• Task to carry out:
Write out the passage from the comment thread word for word, starting with "Jean, your reflections" and going on through "authority, wouldn’t you?".

• Text extract:
------------------------------------------------

Jean, your reflections and gentle truthfulness are extraordinarily helpful for me at this time. Gratefulness and affection wing their way to you . 🙂
Thank you, my sister from “down under.” By the way, I love that name for Australia. It makes me feel like I’m communicating with the depths, and its messages are always so kind and affirming.
This happens to me a lot, too. Thanks for sharing.
My pleasure. It’s hard to believe in yourself when you’re taught to believe in “authorities.” Of course you have to do your homework and learn what you need to learn, but you’d think after 25 years it would be easier to trust your own authority, wouldn’t you?
Another bingo! Trusting your own authority! Lovely post Jeanie thank you and an affirmation for me.
Thank you too, for your affirmation of me.
Possibly similarly instinct related, a couple of nights ago, in a work-based dream, I had an armadillo come and sit in my lap, it’s back feeling pleasantly cold and metallic and an earthy smell about it. I was aware of the oddness but felt at ease with it. And felt an ocean of calm in the organised chaos of the ward, which I will retire from in 6 months.
In a way it’s quite reassuring Jeanie, to hear you still having unsurities, and great to see the support from those who instinctively know your capabilities.

------------------------------------------------

• Listed entries:

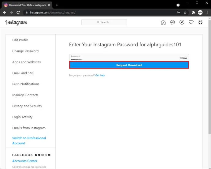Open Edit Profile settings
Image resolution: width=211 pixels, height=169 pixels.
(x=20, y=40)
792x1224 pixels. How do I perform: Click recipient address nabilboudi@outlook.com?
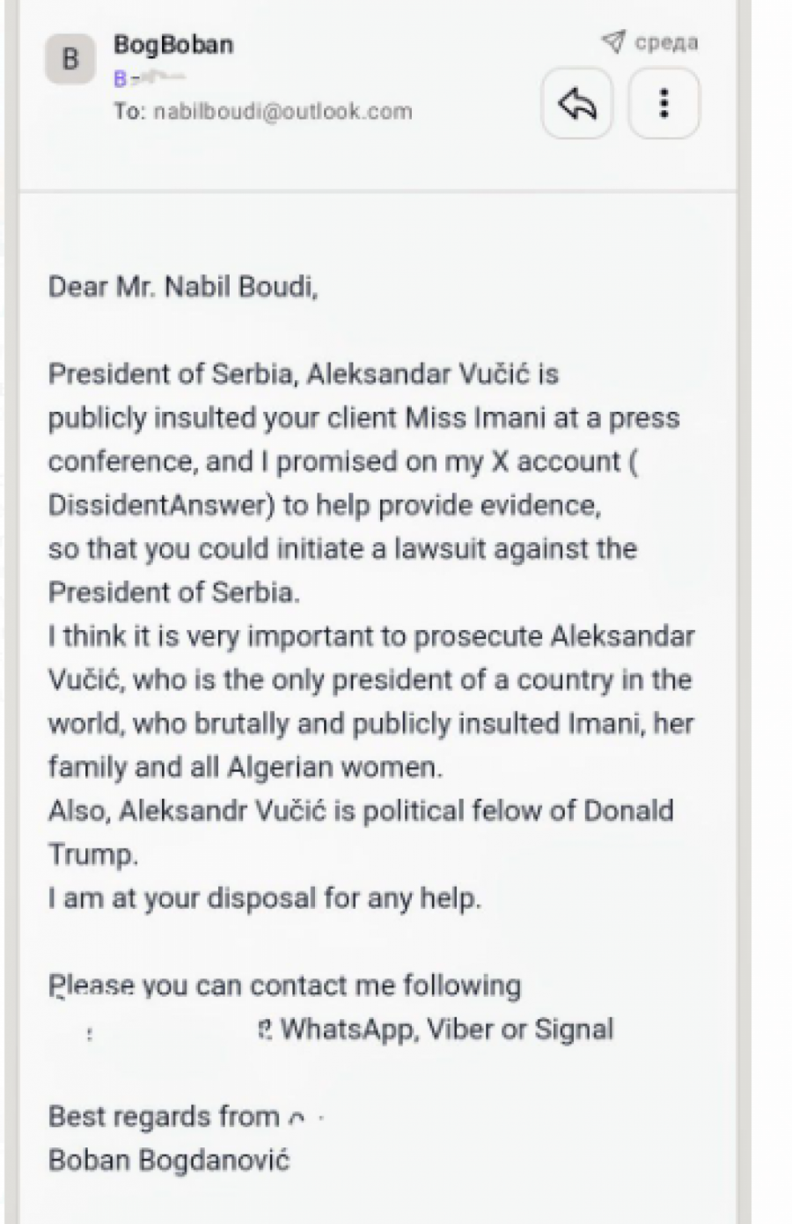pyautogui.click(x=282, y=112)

------------------------------------------------

• Finished answer:
Jean, your reflections and gentle truthfulness are extraordinarily helpful for me at this time. Gratefulness and affection wing their way to you . 🙂
Thank you, my sister from “down under.” By the way, I love that name for Australia. It makes me feel like I’m communicating with the depths, and its messages are always so kind and affirming.
This happens to me a lot, too. Thanks for sharing.
My pleasure. It’s hard to believe in yourself when you’re taught to believe in “authorities.” Of course you have to do your homework and learn what you need to learn, but you’d think after 25 years it would be easier to trust your own authority, wouldn’t you?